The 2022 Organization of Turkic States summit, officially the Meeting of the Council of Heads of State of the Organization of Turkic States summit, was a meeting between the leaders of the Organization of Turkic States in Samarkand, Uzbekistan, on 11 November 2022.

Background 
It was the first summit after the transformation of the Turkic Council into the Organization of Turkic States.

Prior to the summit, two separate meetings were held in Uzbekistan by the ministers of economy and ministers of foreign affairs

Summit 
The summit adopted the organization's strategic action plan for the next five years. The main agenda topics among others were the decisions and signing of the protocol on amendments to the Nakhchivan Agreement, the Trade Facilitation Strategy of the Organization of Turkic States, the Agreement on Establishment of Simplified Customs Corridor, the Agreement on International Combined Freight Transport, Transport Connectivity Program, the Memorandum of Understanding Between Relevant Institutions of the Member States of the Organization of Turkic States About Digital Human Resources Systems, and Trade Facilitation Strategy of the Organization of Turkic States. During the meeting, the leaders also discussed recent regional and international developments.

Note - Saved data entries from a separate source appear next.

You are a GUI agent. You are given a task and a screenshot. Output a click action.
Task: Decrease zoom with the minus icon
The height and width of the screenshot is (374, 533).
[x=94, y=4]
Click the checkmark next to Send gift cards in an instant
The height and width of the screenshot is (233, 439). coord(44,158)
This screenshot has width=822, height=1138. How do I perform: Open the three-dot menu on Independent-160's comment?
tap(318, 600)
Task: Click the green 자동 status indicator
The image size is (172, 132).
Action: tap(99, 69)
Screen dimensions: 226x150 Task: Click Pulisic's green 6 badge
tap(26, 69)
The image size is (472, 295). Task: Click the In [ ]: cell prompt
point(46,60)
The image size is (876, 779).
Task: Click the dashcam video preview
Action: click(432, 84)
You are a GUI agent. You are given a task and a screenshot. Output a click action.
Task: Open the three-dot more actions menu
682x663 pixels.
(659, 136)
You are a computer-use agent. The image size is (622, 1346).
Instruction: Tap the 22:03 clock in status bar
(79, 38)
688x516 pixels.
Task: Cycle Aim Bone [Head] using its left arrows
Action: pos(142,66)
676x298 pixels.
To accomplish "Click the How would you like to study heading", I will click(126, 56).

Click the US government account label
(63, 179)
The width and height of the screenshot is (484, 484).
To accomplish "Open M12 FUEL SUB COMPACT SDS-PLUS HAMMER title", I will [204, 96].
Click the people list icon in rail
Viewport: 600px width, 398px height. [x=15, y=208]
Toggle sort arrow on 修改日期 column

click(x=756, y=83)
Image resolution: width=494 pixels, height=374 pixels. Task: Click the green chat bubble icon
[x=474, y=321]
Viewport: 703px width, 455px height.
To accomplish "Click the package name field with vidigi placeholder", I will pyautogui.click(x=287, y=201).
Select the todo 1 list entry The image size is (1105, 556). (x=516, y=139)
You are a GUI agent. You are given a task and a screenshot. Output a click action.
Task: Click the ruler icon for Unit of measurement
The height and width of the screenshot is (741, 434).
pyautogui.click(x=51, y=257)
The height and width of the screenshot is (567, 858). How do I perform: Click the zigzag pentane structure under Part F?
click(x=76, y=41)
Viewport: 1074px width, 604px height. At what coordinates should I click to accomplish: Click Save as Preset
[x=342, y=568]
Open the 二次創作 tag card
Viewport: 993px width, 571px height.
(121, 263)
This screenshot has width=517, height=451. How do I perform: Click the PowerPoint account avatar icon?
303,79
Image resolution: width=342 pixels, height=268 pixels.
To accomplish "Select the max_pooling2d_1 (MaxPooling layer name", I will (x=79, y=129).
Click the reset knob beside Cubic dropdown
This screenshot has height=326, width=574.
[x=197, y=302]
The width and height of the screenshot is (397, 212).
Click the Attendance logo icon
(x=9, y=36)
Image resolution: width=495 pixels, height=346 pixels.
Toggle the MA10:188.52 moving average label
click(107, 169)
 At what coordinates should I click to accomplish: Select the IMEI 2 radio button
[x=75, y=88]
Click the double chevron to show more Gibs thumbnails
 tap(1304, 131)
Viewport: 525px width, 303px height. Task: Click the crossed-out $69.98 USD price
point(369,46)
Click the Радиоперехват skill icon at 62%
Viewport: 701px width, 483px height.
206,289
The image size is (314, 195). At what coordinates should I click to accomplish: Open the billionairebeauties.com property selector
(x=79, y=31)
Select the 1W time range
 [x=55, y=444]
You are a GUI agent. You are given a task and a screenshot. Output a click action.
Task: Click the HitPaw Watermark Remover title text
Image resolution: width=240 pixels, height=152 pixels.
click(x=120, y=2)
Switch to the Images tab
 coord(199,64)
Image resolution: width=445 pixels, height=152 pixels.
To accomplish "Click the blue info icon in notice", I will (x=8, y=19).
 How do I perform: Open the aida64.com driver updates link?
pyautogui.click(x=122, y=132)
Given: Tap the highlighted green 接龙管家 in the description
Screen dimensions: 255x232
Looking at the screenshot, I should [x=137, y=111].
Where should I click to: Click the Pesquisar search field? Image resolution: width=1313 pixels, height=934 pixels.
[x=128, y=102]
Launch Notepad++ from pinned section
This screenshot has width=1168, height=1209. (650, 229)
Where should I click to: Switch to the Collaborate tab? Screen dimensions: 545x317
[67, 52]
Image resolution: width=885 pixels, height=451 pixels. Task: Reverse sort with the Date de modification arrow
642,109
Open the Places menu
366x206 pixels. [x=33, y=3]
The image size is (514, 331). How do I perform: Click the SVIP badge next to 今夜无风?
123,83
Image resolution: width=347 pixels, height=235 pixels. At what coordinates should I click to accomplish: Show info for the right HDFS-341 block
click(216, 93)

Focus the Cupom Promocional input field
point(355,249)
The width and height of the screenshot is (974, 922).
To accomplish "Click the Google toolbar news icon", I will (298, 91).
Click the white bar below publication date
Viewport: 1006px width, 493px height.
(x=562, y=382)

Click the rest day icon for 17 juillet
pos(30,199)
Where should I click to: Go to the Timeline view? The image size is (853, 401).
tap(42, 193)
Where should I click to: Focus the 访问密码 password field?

One of the key decisions of the Summit was the establishment of the Turkic Investment Fund which aims to provide the necessary resources for the economies of member states and observer states and help build a more integrated Turkic financial system.

During the summit, Turkish President Recep Tayyip Erdoğan and former Turkmen President Gurbanguly Berdimuhamedow were awarded with the Supreme Order of Turkic World.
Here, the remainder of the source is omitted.